Tre quarti di millennio esatti ci separano dal Battesimo di Durante di Alighiero degli Alighieri, Padre Dante per gli amici. Come da tradizione, fu battezzato nella notte fra il Sabato Santo e la Pasqua: già grandicello, essendo nato nel giugno dell’anno precedente – e dunque quasi dieci mesi prima –.

Il tema di questo articoletto si scrive da sé.

Su “Dante e il vino” s’è detto molto, specie a partire dai celebri versi: «Guarda il calor del sol che si fa vino, | giunto al’omor che della vite cola.» (“Purgatorio”, XXV 77-78). I versi riecheggiano un passo ciceroniano, ma – come spesso nel Poema – lo usano per rivestire un concetto teologico: qui è l’anima Razionale che s’infonde in quelle vegetativa e sensitiva. Al di là, però, del significato figurato, ciò che interessa qui è la figura in se: in effetti, in questa citazione, la piú famosa del nostro maggior poeta sul vino perché bellissima, non si parla tanto di vino quanto del succo che diverrà tale.

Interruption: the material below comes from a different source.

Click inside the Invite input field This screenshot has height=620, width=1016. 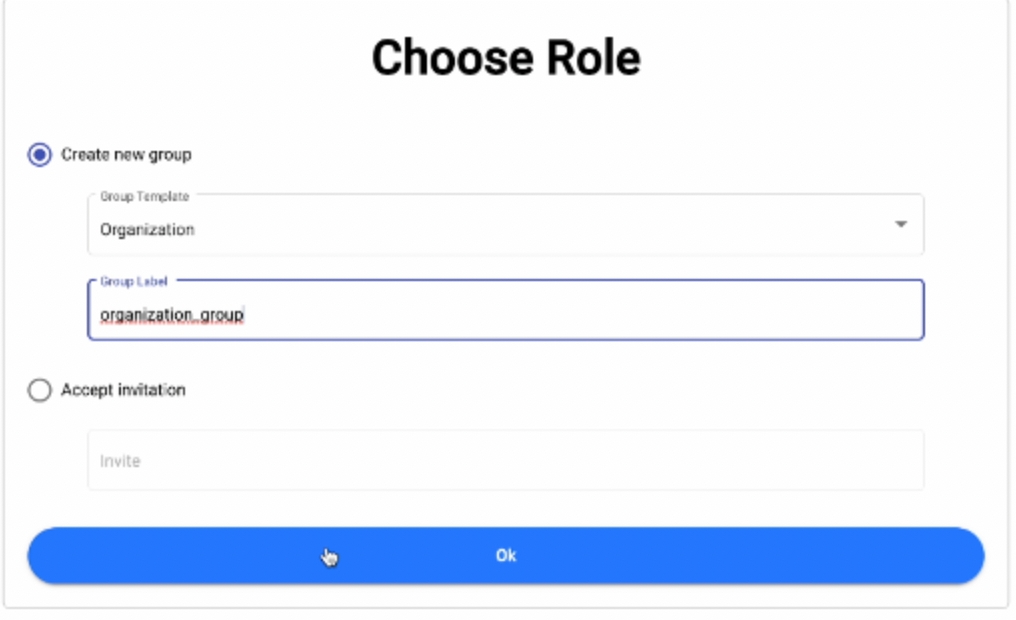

            Certo, del vino il Nostro aveva una cognizione materialmente informata: prova ne sia la citazione (in “Paradiso”, XII 114) della “gromma”, sorta di incrostazione la cui presenza nelle botti si diceva garantire la buona qualità(!) del prodotto.

Il vino propriamente detto è citato in due punti del “Purgatorio” e del “Convivio”, e sempre come l’oggetto degli eccessi del vizio: «[…] velando gli occhi e con le gambe avvolte, | a guisa di cui vino o sonno piega […]» (Pg.XV,123); «[…] altri sono vizii consuetudinarii, a li quali non ha colpa la complessione ma la consuetudine, sì come la intemperanza, e massimamente del vino […]» (Cv.III,vjjj,17).

L’unico vino citato a nome nell’opera omnia del Nostro è (al ventiquattresimo verso del Ventiquattresimo Canto del “Purgatorio”: «E purga per digiuno | l’anguille di Bolsena e la vernaccia.») una Vernaccia delle Cinque Terre alla quale troppo aveva indulto Papa Martino IV: ancora una volta, dunque, il vino è un’occasione per peccare.

            Devo far notare che l’idea edonistico-carnascialesa dell’eccesso come via alla perdita ed alla riscoperta di sé stessi, che tanto attrarrà certa Cultura successiva, è affatto estranea a Dante Alighieri. Duole ad un sommelier per passione e letterato per professione (o era il contrario?) come me dover scrivere che il vino non era, dunque, ben visto dal Nostro.

Credo che la ragione di questa condanna – perché di ciò si tratta – sia da ricercare nella natura tutta terrena del vino: se l’eccesso d’amore è peccato, l’amore puro eleva al Cielo; se la superbia e l’invidia sono peccato, la volontà di migliorarsi porta al perfezionamento. Ma il vino non era considerato (come da noi) un elemento culturale: era tutto cosa terrena, e questo è imperdonabile per un’opera che faccia della tensione fra Terra e Cielo il proprio centro. Ma per noi lettori è bello cogliere in questa visione del vino come espressione solo terrena dell’Uomo (quasi un’espressione par excellence di questo nostro stare in questo Mondo) un’ulteriore precognizione di Padre Dante delle Idee che sarebbero nate nei Tempi che sarebbero stati.